Passage shown
════════════════════

The problem for SNP leader Alex Salmond is that actually, the Scots have a pretty good deal going for them right now. Under a decades-old settlement, Scotland is over-represented in the UK Parliament in Westminster. The Scottish Parliament at Holyrood decides its own policy in important areas like education and healthcare – though Scotland's MPs in Westminster can and do vote on how these same services are run in England and Wales. Financially too, the new Scotland Bill promises to give Holyrood over taxation and the management of Scotland's public finances. The number of people in Scotland who owe their living to the public sector is much higher than the UK average – and most of the tax that pays for that public sector is generated in England. Other covert subsidies mean that Scotland can scrap its university tuition fees and guarantee everyone free social care without worrying too much about the cost. And, of course, if Scotland's debts continue to mount up, England will have to bail the country out – this is a union, after all, and though Scotland is the much smaller country, it is still "too big to fail".

With all that going for Scotland within the Union, we should not expect Alex Salmond to rush into holding a referendum on independence. Why should any right-minded Scot vote for independence? Scotland presently has the best of both worlds – a fair measure of self-control, with English finance.

════════════════════

Given information
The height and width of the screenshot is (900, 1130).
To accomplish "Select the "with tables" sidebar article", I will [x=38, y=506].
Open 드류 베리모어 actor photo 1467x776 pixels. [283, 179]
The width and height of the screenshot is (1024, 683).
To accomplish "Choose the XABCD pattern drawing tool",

════════════════════

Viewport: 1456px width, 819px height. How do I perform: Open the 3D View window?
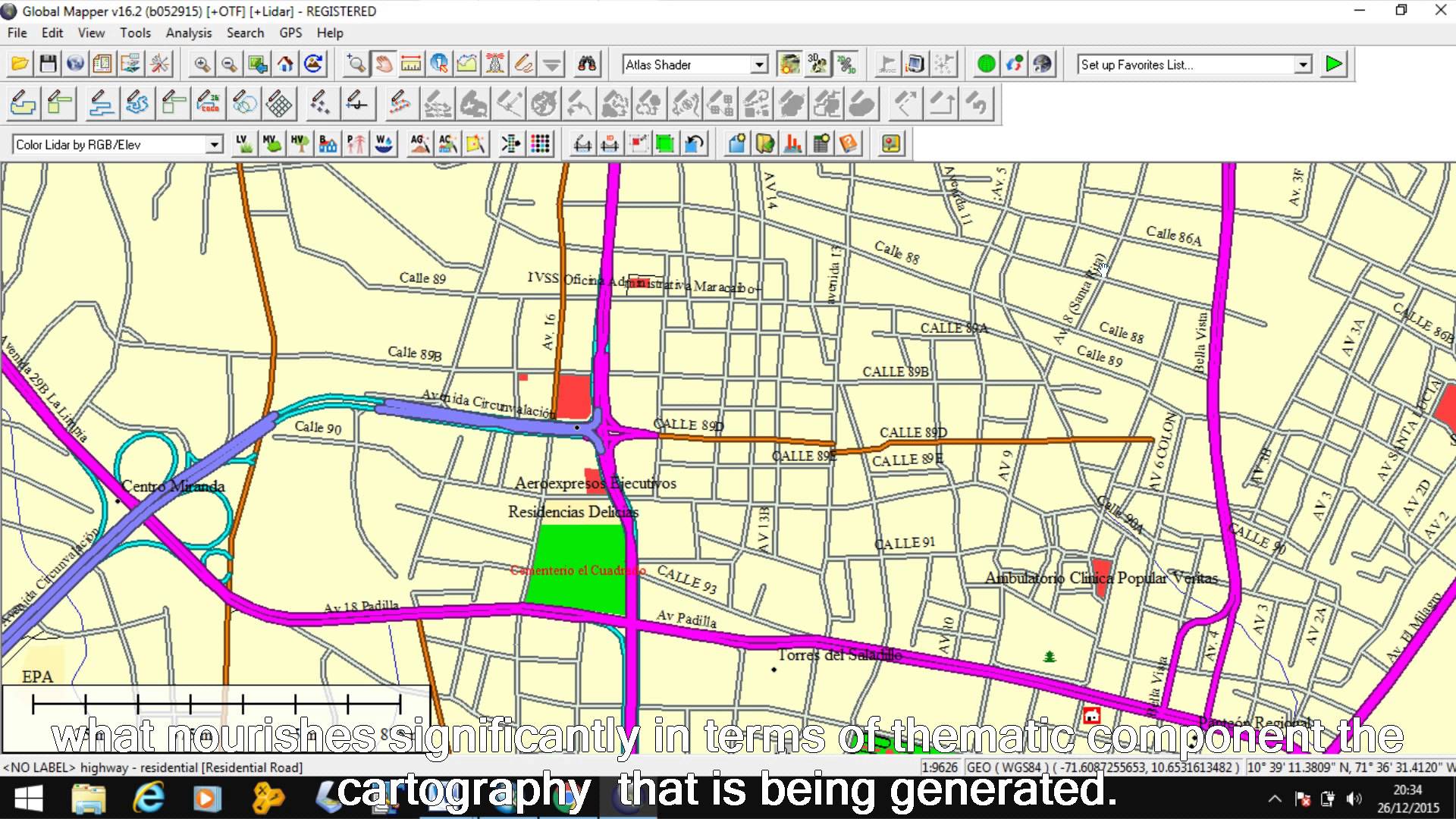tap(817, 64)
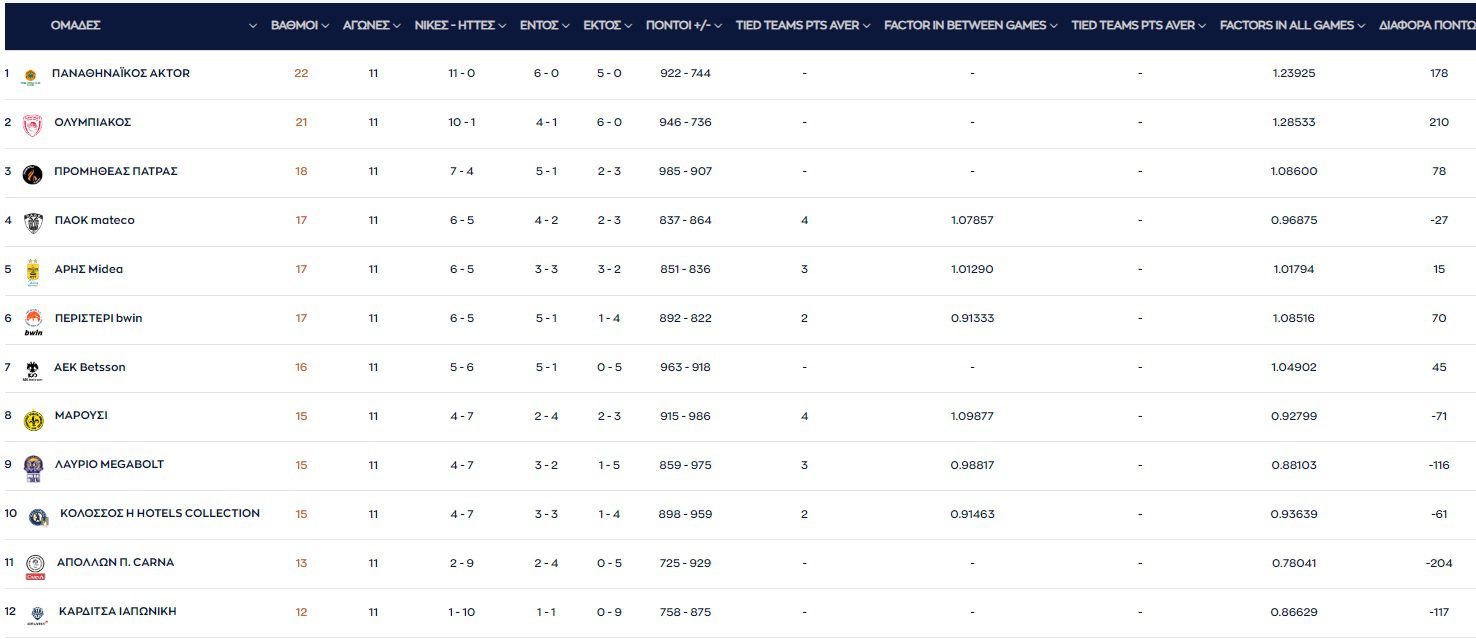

════════════════════

Instructions for the task
Retype the passage about Scotland's deal within the Union between "With all that" and "with English finance.", inclusive.

Answer to this task
With all that going for Scotland within the Union, we should not expect Alex Salmond to rush into holding a referendum on independence. Why should any right-minded Scot vote for independence? Scotland presently has the best of both worlds – a fair measure of self-control, with English finance.